Il duo di Uppsala, già in combutta nei sordidi e ben più brutali Morbid Illusion, diventa qui l’artefice di un processo alchemico dagli esiti difficili da prevedere, in cui una serie di influenze più o meno riconoscibili creano dei legami chimici affascinanti e sempre pronti a trasmutare il contenuto della proposta, la quale ha tutto del senso di audacia, libertà e vitalità di una band esordiente e con tantissime idee per la testa. Che i Floating siano cresciuti nella Svezia di Tribulation e Morbus Chron/Sweven, ad esempio, è lampante, con vari orditi prog rock (spesso simil-acustici o dal sapore agreste) a germogliare da una base inquieta ed estrema, ma ciò non significa che le suddette parentesi ricalchino pedissequamente quelle degli autori di “The Formulas of Death” o di “The Eternal Resonance”, anche perché il contesto in cui si materializzano è decisamente più acido ed obliquo; quasi una versione ‘sorniona’ di Ulcerate e Gorguts, la quale sceglie di non replicarne la complessità e la pesantezza in favore di un approccio più snello e asciutto, memore del primitivismo degli Autopsy. Infine, assolutamente centrali nello sviluppo e nella costruzione del suono, ecco subentrare una lunga serie di richiami al mondo post-punk/goth rock degli anni Ottanta e al relativo immaginario dolciastro e apocalittico, fra intelaiature ritmiche che potrebbero benissimo provenire da un disco dei Killing Joke e ricami chitarristici da cui è evidente come Joy Divisions e The Cure siano molto più che ascolti occasionali, per il progetto scandinavo.
Detto così, l’insieme potrebbe sembrare azzardato e confusionario, ma se ciò corrispondesse al vero non staremmo parlando di “The Waves…” in questi termini: al contrario, il grande merito di Arvid Sjödin e Andreas Hörmark è proprio quello di essere riusciti a riunire elementi distanti fra loro sotto un cappello di coerenza e spontaneità, facendo della tracklist un flusso pimpante che, fin dalla fantastica opener “The Seep”, non esita a svelare dei numeri da fuoriclasse e una profonda cura per i dettagli (si senta anche la produzione).

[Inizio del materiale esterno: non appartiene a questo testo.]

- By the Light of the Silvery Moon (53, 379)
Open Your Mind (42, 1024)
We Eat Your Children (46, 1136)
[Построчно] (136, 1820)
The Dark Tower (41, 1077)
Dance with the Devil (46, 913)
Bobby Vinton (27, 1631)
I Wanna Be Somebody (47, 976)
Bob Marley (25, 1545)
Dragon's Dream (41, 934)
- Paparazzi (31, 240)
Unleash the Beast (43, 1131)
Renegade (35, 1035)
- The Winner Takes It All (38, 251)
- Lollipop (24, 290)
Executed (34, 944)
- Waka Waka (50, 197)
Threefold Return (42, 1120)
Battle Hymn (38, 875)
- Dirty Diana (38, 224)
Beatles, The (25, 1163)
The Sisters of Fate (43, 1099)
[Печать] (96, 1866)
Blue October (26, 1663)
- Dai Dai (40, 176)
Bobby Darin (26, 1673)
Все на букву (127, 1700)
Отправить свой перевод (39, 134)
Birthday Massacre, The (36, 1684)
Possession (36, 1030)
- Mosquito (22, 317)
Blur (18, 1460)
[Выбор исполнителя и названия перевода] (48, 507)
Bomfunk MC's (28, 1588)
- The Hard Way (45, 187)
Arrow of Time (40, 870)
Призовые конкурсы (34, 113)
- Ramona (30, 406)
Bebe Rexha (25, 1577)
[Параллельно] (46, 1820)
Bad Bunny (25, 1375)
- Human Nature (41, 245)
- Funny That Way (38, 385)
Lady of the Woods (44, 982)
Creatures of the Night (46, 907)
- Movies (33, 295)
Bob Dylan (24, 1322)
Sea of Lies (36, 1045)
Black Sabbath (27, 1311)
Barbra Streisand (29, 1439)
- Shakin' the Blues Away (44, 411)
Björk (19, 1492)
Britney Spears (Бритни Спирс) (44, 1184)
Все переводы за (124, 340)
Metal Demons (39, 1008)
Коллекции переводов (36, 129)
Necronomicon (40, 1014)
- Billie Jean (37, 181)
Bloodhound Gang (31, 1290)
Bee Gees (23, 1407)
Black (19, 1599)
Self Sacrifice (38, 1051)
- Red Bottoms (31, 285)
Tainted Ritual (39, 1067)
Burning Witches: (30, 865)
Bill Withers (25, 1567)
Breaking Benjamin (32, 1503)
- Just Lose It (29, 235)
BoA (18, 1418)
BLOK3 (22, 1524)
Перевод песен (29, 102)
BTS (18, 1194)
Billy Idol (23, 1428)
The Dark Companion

Da quel momento possiamo dire che non si torni più indietro, cullati da una proposta ora sghemba, ora malinconica, eppure sempre perfettamente dosata, abile a contenersi in una durata sostenibilissima (poco più di mezz’ora) per concentrare al meglio le proprie forze.
Un attestato di cuore e ingegno che la conclusiva “The Floating Horror”, interamente strumentale, sigla in un’escalation di melodie una più intensa e bella dell’altra (vi ricordate “Terminus”?), sancendo un disco ambizioso, insolito e – una volta tanto – davvero sorprendente.